J’empruntai la sortie qui indiquait « baraquements des ouvriers du site archéologique » et appelai un « taxi ». J’entassai mes bagages à l’intérieur et le chauffeur, qui bien entendu appartenait à l’Appareil, me conduisit directement au bureau du commandant de la base.

Il est installé dans une cabane en pisé, à proximité du Centre International de Formation Agricole. Les Turcs croient que le commandant de la base est le responsable des lieux. Ce qui lui permet de justifier l’activité intense qui règne au Centre, car les paysans ne cessent d’affluer pour recevoir une formation spéciale : comment cultiver encore plus d’opium à moindres frais.

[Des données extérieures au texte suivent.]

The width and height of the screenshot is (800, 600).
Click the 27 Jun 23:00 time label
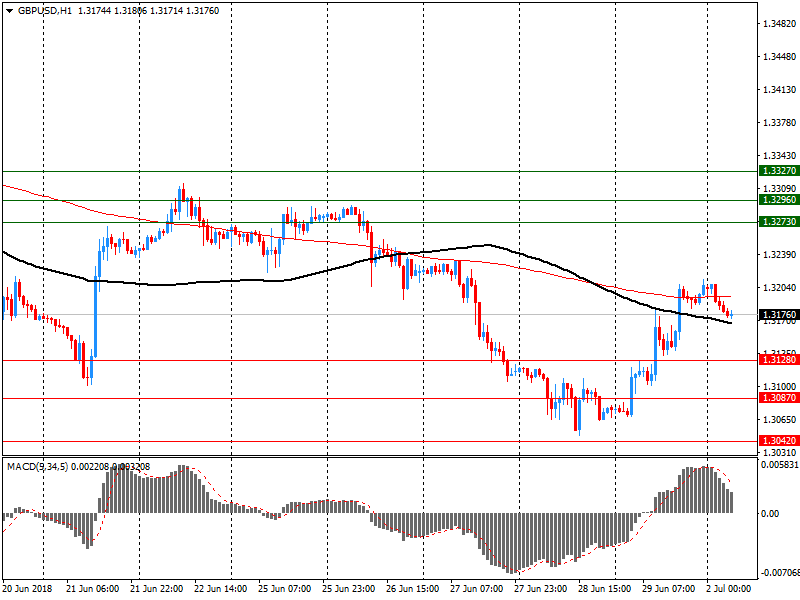(x=539, y=589)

Les Turcs sont en réalité d’origine mongole. Le mot Turc est une corruption du terme « T’u-Kin », qui est chinois. Selon le calendrier de la Terre, ils ont envahi l’Asie Mineure aux environs du Xe siècle. Mais leur appartenance n’a rien de chinois et ils ont été à leur tour envahis tant de fois qu’on compte des centaines de types raciaux. Il est donc très facile de récupérer, dans les cent dix planètes de la Confédération Voltarienne, des milliers de gens qui peuvent aisément se faire passer pour des Turcs.

C’était le cas pour le commandant de la base. Son nom véritable était Faht, et il se faisait appeler Faht Bey – les Turcs ayant l’habitude d’ajouter « Bey » après leur nom pour une raison qui m’échappe. A ce poste sans problème, il était devenu très gras. Sa femme était d’ailleurs aussi replète que lui. Il possédait une énorme et vieille Chevrolet, à son image, et son appartement était meublé dans un style occidental cossu. Il avait été condamné pour génocide sur Flisten et il tremblait dès qu’on faisait allusion à un possible changement d’affectation.

A l’évidence, à la seule annonce de mon arrivée, dont il n’avait pas été prévenu, il avait perdu une bonne dizaines de livres.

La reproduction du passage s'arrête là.